Entenda os conceitos

PREMIUM: São considerados os produtos e serviços de alto valor agregado com diferenciais de inovação. A professora da ESPM, Ani Hartz, destaca que, além de um preço maior, são consideradas características como a raridade, a tradição de uma marca e a experiência que vai trazer para quem consumir.

GOURMET: O termo é mais destinado para a alimentação, especialmente na elaboração de pratos da culinária. É a transformação de alimentos básicos, como os fast-foods (hambúrgueres e cachorro-quente, por exemplo) que ganham novos componentes e apresentações. A professora do Senac-RS, Letícia Silva, destaca que para um alimento ser considerado gourmet precisa ter elementos diferentes do produto tradicional.

Supermercados e restaurantes seguem a onda

O crescimento da tendência premium e gourmet também movimenta o setor varejista e o comércio de bares e restaurantes no Rio Grande do Sul. A demanda por linhas diferenciadas está fazendo com que os supermercados valorizem esses artigos nas gôndolas como forma de atrair os consumidores.

De acordo com o presidente da Associação Gaúcha de Supermercados (Agas), Antônio Cesa Longo, 30% das empresas que compõem as listas de itens à venda estão investindo nessas categorias. O dirigente afirma que a linha gourmet, por exemplo, tem a preferência do público masculino, que busca o preparo de pratos especiais em seus momentos de lazer. “Essa é mais uma categoria que ganha espaço e que pode agregar valor para as redes que têm esse perfil de cliente”, observa.

Sobre a questão de preço em relação ao valor agregado, Longo destaca que a escolha depende do perfil de cada loja e de cada comprador. Há casos de marcas mundiais, que eram o sonho de consumo da população, que, mesmo vendidas por mais do que o dobro do preço, acabam tendo a preferência do cliente. O presidente da Agas reforça também que as categorias que fazem parte do dia a dia do público têm o seu sucesso garantido e novas categorias podem enfrentar dificuldade de ganhar espaço entre os compradores.

O vice-presidente comercial do Walmart Brasil, César Cinelli, ressalta que até pouco tempo o entendimento sobre um artigo premium é que ele deveria ser importado, mas o investimento das empresas brasileiras em criar soluções nesse nicho acabou mudando a cultura.

Entre os itens com mais sucesso, o executivo do Walmart cita os chocolates e os frisantes e avalia que a distância entre o produto premium e o líder é muito pequena na preferência do comprador. “O consumo desses itens tem tido crescimento.
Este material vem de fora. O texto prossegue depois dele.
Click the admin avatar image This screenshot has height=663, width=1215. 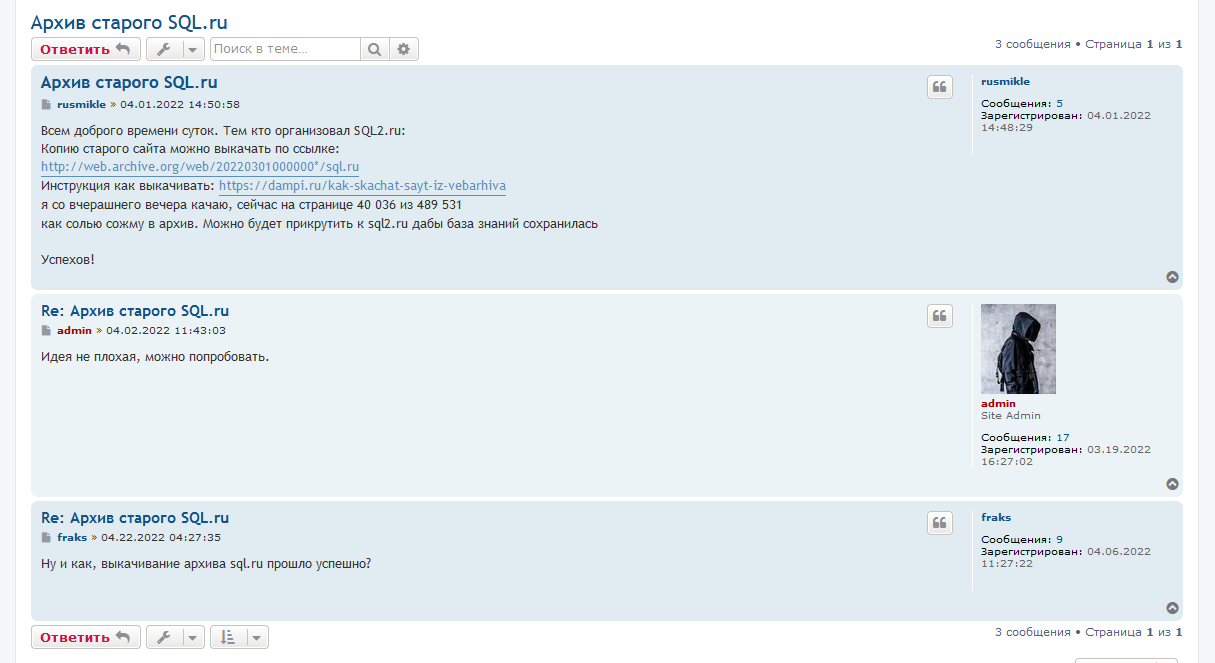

O cliente está saindo do produto tradicional e migrando para aqueles de mais qualidade e que, por consequência, são mais caros. O cliente não é bobo, ele percebe essa mudança. Se  vê um leite de marca diferente com uma embalagem especial, fica muito atraído em conhecer”, reforça Cinelli.

No segmento gastronômico, o presidente da seccional do Rio Grande do Sul da Associação Brasileira de Bares e Restaurantes (Abrasel-RS), Naldo Barbosa, acredita que o crescimento dos locais dedicados à culinária gourmet tem incentivado os cidadãos da capital gaúcha a frequentarem bares e restaurantes. “Os espaços criados com essas experiências contribuem para fomentar o hábito de comer fora”, diz.

A fantástica fábrica de pipoca

 

Além das lojas próprias, a Pop Corn Gourmet irá investir em franquias. Foto: MARCO QUINTANA/JC

Um alimento tradicional ganhou novas cores e sabores pela mão de empresários da Serra gaúcha. Depois de uma viagem aos Estados Unidos, surgiu a ideia de criar uma loja que vende pipocas com gostos que vão  de caramelo, cheddar e algodão doce.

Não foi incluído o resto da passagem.